Le trajet du pipeline frôle le lac Victoria (plus grande réserve d’eau douce d’Afrique), traverse la vallée du Rift (zone dont l’activité sismique est l’une des plus importantes au monde), pour rejoindre un terminal de chargement dont la construction est prévue au cœur de plusieurs parcs marins protégés. Le projet entraine le déplacement forcé d’au moins 100'000 personnes dont la plupart n’auraient toujours pas été indemnisées, met en danger plus d’une dizaine de parcs et réserves protégeant des écosystèmes exceptionnels et représente des émissions de CO2 annuelles équivalentes à plusieurs fois les émissions de l’Ouganda et de la Tanzanie réunies. Ce à l’heure où l’Agence internationale de l’énergie souligne la nécessité de renoncer à tout nouveau projet d’extraction d’énergie fossile pour respecter les objectifs de l’Accord de Paris…

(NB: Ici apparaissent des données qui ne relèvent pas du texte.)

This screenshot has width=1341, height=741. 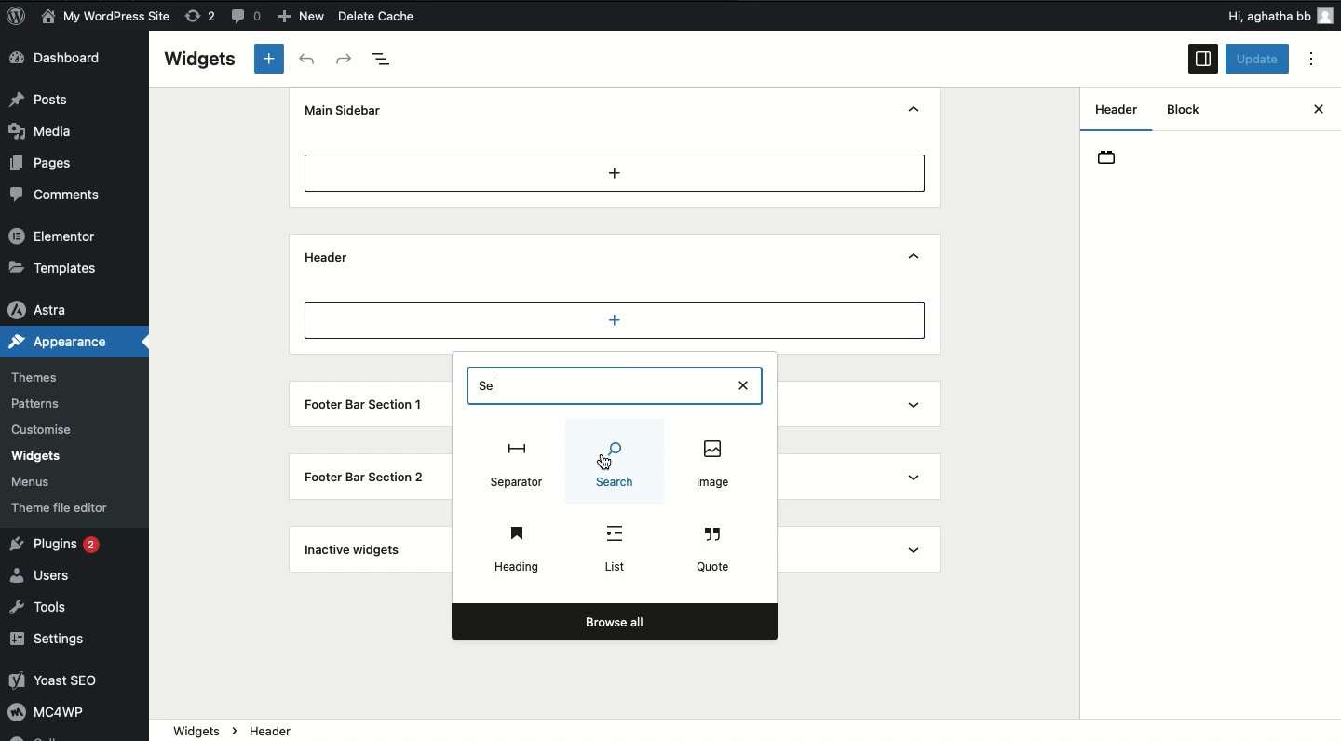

En synthèse, un projet à l’opposé de toute définition raisonnable du concept de vigilance.
Une vigilance fantôme
Malgré cela, on ne peut pas dire que la loi française aura été d’un grand recours. La procédure initiée n’aura servi qu’à une seule chose: définir le tribunal compétent pour accueillir les requêtes. La Cour de cassation française a retenu la compétence exclusive du tribunal judiciaire de Paris (composé de magistrats professionnels) en lieu et place de celle du tribunal de commerce (dont les juges sont élus parmi des commerçants ou dirigeants de sociétés), comme l’aurait préféré TotalEnergies.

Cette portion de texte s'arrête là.